Thiem realistically has to have an outstanding service day to match Raonic and that’s been a difficult ask for the Austrian against some of the bigger players on tour at times. His first serve is a good weapon, but the consistency is what can get him into trouble. He must land a good percentage of first serves in play, probably 60 percent minimum, to keep Raonic from getting too many looks at a weaker second serve. That is definitely part of what plagued him in their Cincinnati meeting. An even bigger part of the strategy for Thiem is his mental game. Playing Raonic tests even the best to keep focused when missiles are flying by you regularly on serve. Thiem has to remain calm and wait for the few opportunities he might get off the Raonic serve and then hope to be the better big point player.
Off the ground, Raonic has played with some animosity to his ground strokes as you’d expect and you would expect he’ll grip it and rip it in this one as well. His forehand is the obvious danger and he complements it with a decent backhand. Thiem won’t mind if the ground rallies stick more to the baseline where he is most comfortable. That should lead Raonic to bring more action to the net to take Thiem out of his comfort zone and the Canadian has of course shown great improvement and willingness to go to the net this year. If they do stay in more baseline exchanges, Thiem will try to use his powerful one handed backhand to craft winners and tough angles. His forehand is solid. He just simply cannot match the power that Raonic delivers with his forehand.

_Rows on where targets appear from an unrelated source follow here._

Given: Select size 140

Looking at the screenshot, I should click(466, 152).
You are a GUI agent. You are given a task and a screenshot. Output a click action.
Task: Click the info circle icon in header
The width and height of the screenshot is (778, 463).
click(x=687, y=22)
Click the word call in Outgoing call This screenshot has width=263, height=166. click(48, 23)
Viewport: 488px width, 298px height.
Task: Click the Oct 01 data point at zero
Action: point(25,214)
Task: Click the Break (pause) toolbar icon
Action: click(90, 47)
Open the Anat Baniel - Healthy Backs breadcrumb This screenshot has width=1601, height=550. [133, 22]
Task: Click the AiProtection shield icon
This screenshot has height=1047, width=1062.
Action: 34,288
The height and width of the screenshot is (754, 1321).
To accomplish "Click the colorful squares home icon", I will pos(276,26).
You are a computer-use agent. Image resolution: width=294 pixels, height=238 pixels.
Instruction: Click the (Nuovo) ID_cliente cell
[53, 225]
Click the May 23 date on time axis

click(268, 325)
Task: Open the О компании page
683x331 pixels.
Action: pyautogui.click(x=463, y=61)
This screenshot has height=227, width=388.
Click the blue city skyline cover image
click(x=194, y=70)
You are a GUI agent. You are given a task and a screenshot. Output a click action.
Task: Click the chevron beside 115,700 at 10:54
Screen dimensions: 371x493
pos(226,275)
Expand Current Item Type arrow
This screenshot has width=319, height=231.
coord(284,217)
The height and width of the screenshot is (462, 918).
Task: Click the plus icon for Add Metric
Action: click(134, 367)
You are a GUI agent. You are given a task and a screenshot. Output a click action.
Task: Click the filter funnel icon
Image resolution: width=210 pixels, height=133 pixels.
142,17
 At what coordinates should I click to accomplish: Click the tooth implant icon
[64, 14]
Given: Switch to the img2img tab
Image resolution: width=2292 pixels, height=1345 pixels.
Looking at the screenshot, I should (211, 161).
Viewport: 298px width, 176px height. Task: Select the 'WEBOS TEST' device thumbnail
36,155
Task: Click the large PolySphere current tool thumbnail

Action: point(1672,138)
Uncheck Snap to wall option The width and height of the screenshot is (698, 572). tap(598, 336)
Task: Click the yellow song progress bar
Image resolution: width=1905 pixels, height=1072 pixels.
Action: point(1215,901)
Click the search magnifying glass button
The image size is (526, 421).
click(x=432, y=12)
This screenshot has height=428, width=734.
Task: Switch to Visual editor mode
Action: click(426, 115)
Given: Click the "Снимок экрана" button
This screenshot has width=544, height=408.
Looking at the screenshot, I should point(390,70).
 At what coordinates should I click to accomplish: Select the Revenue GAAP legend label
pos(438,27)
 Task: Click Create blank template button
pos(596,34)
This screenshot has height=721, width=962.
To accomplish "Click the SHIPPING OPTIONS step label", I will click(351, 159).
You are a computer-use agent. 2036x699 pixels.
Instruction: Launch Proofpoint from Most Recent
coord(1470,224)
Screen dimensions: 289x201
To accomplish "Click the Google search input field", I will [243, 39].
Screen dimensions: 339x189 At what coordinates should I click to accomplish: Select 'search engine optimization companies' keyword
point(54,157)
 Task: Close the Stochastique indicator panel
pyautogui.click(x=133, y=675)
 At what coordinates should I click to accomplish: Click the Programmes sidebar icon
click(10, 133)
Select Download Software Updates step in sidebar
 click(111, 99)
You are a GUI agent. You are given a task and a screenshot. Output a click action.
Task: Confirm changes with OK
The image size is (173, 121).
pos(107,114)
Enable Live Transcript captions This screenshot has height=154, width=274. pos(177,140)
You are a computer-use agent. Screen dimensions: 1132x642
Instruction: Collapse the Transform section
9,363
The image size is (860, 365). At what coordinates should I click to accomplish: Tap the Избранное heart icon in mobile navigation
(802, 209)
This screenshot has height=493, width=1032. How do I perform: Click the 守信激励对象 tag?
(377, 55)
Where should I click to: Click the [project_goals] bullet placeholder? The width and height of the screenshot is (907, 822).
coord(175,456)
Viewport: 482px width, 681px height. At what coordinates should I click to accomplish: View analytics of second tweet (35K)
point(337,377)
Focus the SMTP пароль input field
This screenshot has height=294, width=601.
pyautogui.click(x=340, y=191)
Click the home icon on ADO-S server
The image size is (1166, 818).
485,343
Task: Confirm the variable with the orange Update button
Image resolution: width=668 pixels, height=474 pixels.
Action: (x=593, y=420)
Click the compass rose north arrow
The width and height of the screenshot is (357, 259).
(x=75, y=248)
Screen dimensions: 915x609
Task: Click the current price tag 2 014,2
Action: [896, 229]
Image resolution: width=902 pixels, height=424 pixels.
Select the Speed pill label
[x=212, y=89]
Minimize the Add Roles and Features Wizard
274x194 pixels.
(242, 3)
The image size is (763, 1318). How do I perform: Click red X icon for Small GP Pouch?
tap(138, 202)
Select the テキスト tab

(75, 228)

The bottom line here is that this looks to be a poor match-up on this surface for Thiem. The quick indoor conditions will make it difficult for him to make inroads off the Raonis serve. If he’s fortunate, he can match serve for serve and hope to possibly steal a tiebreak. Raonic is still very tough there at 26-12 this season, while Thiem is now 21-14 in breakers in 2016. Still, if he can get there, there’s always a chance that one loose point makes a large difference.
The problem may be getting there in the first place as I think Thiem will be under constant pressure on his serve in order to match Raonic’s holds. The question mark for Raonic this week was his health following the thigh tear he suffered in Paris. So far, he’s looked fine in that regard and for me that always meant he was the best bet to qualify out of this group behind Djokovic. Expect that to be the outcome on Thursday.